Toto, I have a feeling we're not in Kansas anymore. Neither is the touring cast of the "The Wizard of Oz," which will bring the stage production of the much-loved movie to the Vilar Center in Beaver Creek Saturday. The stage show features all the songs and classic characters from the 1939 film, from "Somewhere Over the Rainbow" to "We're Off to See the Wizard" to "Ding Dong the Witch is Dead," complete with a tornado and a yellow brick road.
The musical is a Technicolor dream not just for audiences, but for the cast as well. Actor Brian Maxsween, who plays the Tinman, has a personal connection to the movie's history. Maxsween was raised in upstate New York, not far from Chittenango, NY, where author L. Frank Baum lived and wrote the original book.
"I grew up on the movie, I've been to Chittenango many times, I've met some of the original munchkins," Maxsween said. "So when I got the show, it was a super exciting thing for my family."

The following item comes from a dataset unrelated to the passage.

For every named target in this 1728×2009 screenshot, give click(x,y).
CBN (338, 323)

Maxsween drew inspiration for his character from his father, who knows every line of the movie and would often do impressions of the Tinman for his son. The actor said the Tinman's strength and spunk drew him to the character.
"He really had the biggest heart in the world, he just didn't believe it," Maxsween said. "Finding that belief is what I focus on every night."
While the main actors of the cast travel with the production, the "The Wizard of Oz" auditions children from the city they're performing in each night to play the munchkins. Four boys and six girls, age 9-12, from the Vail Valley will represent the Lollipop Guild for the show on Saturday. Maxsween said the kid's youthful exuberance brings a much-needed energy boost to the show's cast and crew.
"Watching them perform reminds me that all of us are living a childhood dream," Maxsween said. "When it's your job every week you can forget about it, but seeing their faces reminds us that we're all very lucky, and the kids are so talented."
'Reliving their childhood'
In an interview with the Press Enterprise, actress Laurie Pascale, who plays the Wicked Witch of the West, said the best part of the stage show is the audiences' connection with the story.
"Our audiences have grown up with the 'Wizard of Oz' movie," Pascale said. "They're bringing their children or their grandchildren who may or may not have seen the movie. For some, it may be their first experience with live theater. So you've got all ages in one room, with most reliving their childhood. It's a really great experience."
Maxsween said that audience members often show up dressed as their favorite characters. When asked why the "The Wizard of Oz" still resonates with people today, Maxsween spoke to movie and musical's underlying message.
"As a kid growing up you always feel like you don't have something, you're not funny enough or smart enough," Maxsween said. "Everybody at one point or another feels like an outcast; Dorothy is a very quiet girl but also a very smart girl who gets lost in Oz. She finds these friends who aren't very happy with the person that they are ... but they all learn that everything they ever needed or wanted is inside of them."